- [PROBLEM]
Rescale the lines from the one containing "The image size is (1345, 433)." up to and including the one containing "pyautogui.click(x=495, y=485)". Rewrite all of them, requests included, with every coordinate in the answers multiplied by 2.05 and rounded to a whole number (halves round up).

————————

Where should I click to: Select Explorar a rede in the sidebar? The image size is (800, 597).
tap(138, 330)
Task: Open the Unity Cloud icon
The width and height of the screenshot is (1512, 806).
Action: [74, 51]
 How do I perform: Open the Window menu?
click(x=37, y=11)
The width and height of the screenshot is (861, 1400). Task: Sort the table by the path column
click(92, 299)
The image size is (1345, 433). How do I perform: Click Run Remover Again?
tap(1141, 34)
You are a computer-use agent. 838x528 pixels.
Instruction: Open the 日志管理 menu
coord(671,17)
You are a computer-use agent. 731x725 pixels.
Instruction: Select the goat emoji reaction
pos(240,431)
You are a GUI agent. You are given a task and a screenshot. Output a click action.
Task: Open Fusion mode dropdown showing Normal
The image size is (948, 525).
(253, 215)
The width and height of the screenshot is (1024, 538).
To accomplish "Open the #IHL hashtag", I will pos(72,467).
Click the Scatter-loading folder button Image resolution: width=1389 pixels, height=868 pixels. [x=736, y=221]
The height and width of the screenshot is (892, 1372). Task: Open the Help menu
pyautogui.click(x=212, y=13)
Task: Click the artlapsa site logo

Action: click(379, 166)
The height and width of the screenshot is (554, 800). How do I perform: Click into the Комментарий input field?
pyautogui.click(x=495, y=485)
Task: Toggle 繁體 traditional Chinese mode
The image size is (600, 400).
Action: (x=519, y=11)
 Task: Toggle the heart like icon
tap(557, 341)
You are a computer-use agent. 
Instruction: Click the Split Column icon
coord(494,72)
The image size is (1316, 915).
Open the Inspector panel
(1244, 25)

————————

- [TASK ANSWER]
The image size is (1345, 433). How do I perform: Click Run Remover Again?
tap(2339, 70)
You are a computer-use agent. 838x528 pixels.
Instruction: Open the 日志管理 menu
coord(1376,35)
You are a computer-use agent. 731x725 pixels.
Instruction: Select the goat emoji reaction
pos(492,884)
You are a GUI agent. You are given a task and a screenshot. Output a click action.
Task: Open Fusion mode dropdown showing Normal
The image size is (948, 525).
(519, 441)
The width and height of the screenshot is (1024, 538).
To accomplish "Open the #IHL hashtag", I will pos(148,957).
Click the Scatter-loading folder button Image resolution: width=1389 pixels, height=868 pixels. [x=1509, y=453]
The height and width of the screenshot is (892, 1372). Task: Open the Help menu
pyautogui.click(x=435, y=27)
Task: Click the artlapsa site logo

Action: click(777, 340)
The height and width of the screenshot is (554, 800). How do I perform: Click into the Комментарий input field?
pyautogui.click(x=1015, y=994)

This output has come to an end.